[Requirement] Reproduce exactly the line that contains "Instruction: Click the 80 price axis label" and every line after it through the end of the records below, leaving out all pictures.

[Stored data entries]
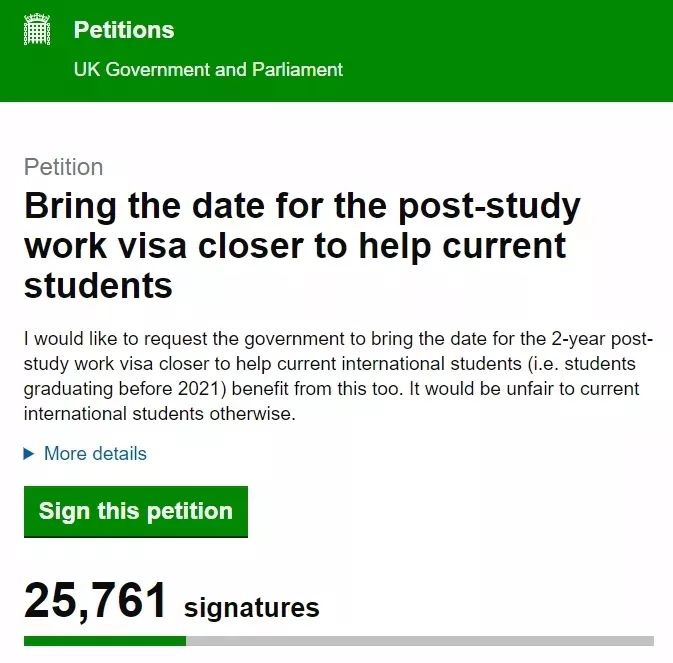
Task: Click "work visa closer to help current" heading line
Action: point(295,246)
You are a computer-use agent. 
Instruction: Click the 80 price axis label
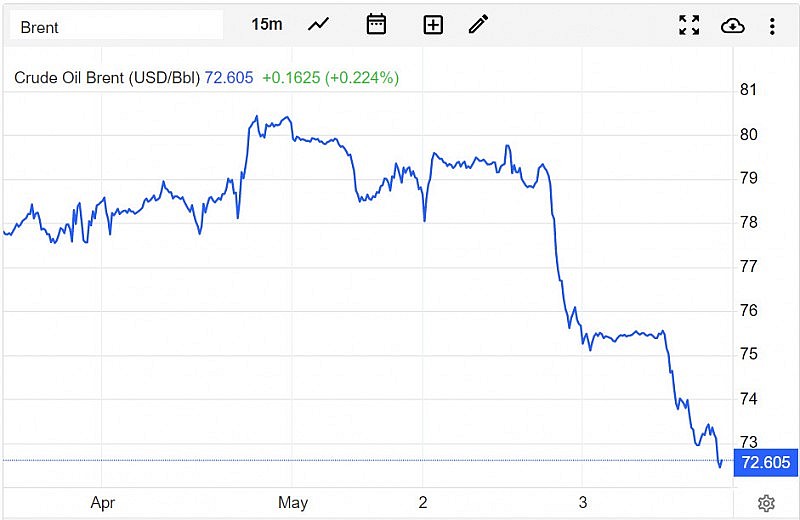click(x=747, y=134)
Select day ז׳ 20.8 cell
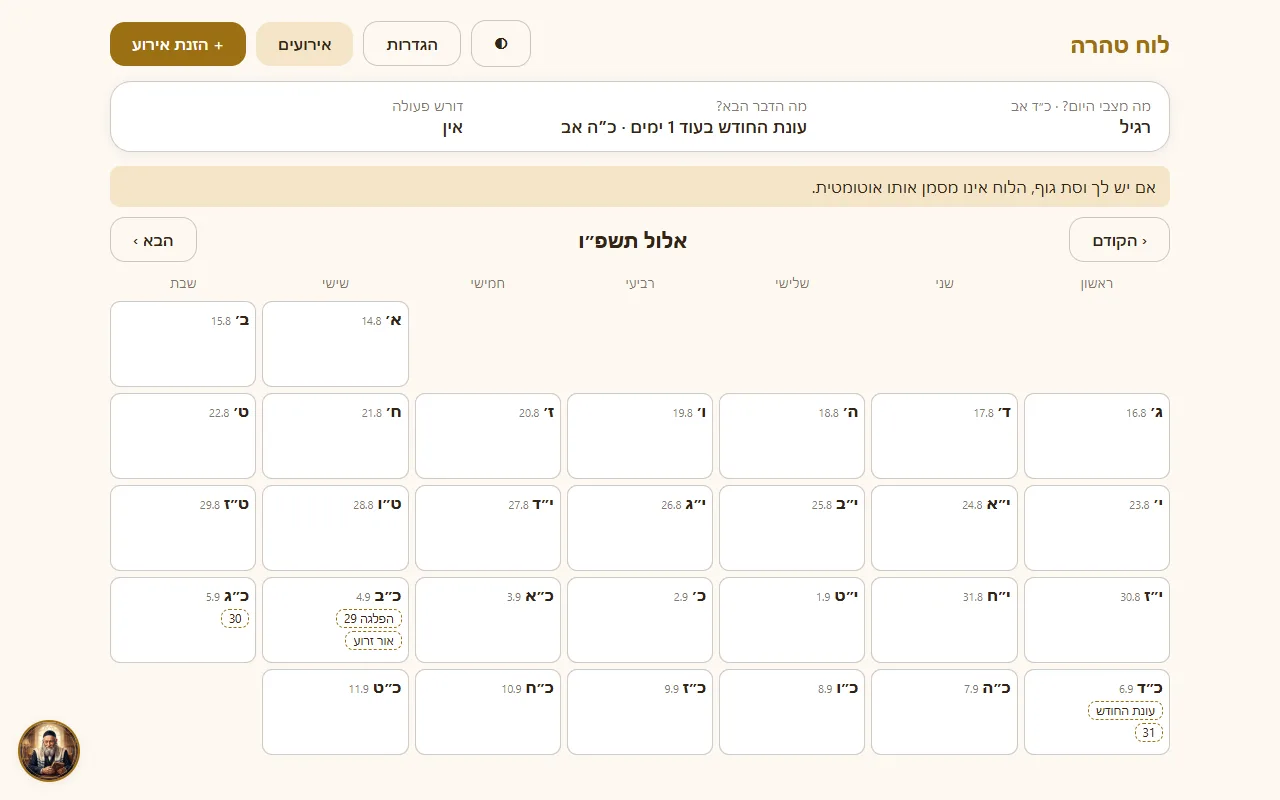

[Task output]
Instruction: Click the 80 price axis label
click(x=747, y=134)
Select day ז׳ 20.8 cell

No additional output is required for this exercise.